--- Task data ---
***
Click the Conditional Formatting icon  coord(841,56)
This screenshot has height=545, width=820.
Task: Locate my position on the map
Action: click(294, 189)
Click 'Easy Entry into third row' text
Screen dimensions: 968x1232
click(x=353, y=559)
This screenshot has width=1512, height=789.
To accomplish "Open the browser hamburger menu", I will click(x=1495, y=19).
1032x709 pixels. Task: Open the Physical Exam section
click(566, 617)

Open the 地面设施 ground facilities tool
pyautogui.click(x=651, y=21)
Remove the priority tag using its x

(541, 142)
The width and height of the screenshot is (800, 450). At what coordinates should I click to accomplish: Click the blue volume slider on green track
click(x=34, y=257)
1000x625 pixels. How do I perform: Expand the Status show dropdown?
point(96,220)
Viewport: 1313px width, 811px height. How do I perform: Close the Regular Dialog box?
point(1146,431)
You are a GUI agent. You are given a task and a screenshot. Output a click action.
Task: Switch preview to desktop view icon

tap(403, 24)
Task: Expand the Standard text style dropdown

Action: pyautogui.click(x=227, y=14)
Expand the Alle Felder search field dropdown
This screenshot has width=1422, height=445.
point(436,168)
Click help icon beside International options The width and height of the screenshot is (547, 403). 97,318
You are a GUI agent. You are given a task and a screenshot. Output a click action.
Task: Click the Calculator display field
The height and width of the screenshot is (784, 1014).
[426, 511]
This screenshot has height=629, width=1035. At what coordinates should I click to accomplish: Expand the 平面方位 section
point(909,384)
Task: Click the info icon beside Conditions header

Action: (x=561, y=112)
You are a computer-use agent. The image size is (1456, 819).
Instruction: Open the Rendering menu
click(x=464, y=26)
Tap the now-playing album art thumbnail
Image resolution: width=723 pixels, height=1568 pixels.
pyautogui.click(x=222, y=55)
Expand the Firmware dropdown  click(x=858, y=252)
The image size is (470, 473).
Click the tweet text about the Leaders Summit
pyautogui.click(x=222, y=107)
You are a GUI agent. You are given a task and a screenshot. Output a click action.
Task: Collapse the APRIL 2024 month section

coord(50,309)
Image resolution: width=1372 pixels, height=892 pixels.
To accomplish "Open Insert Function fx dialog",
***
--- Task directions ---
Go line by line through the data above and count those holding "size"; report the number alone.

--- Answer area ---
2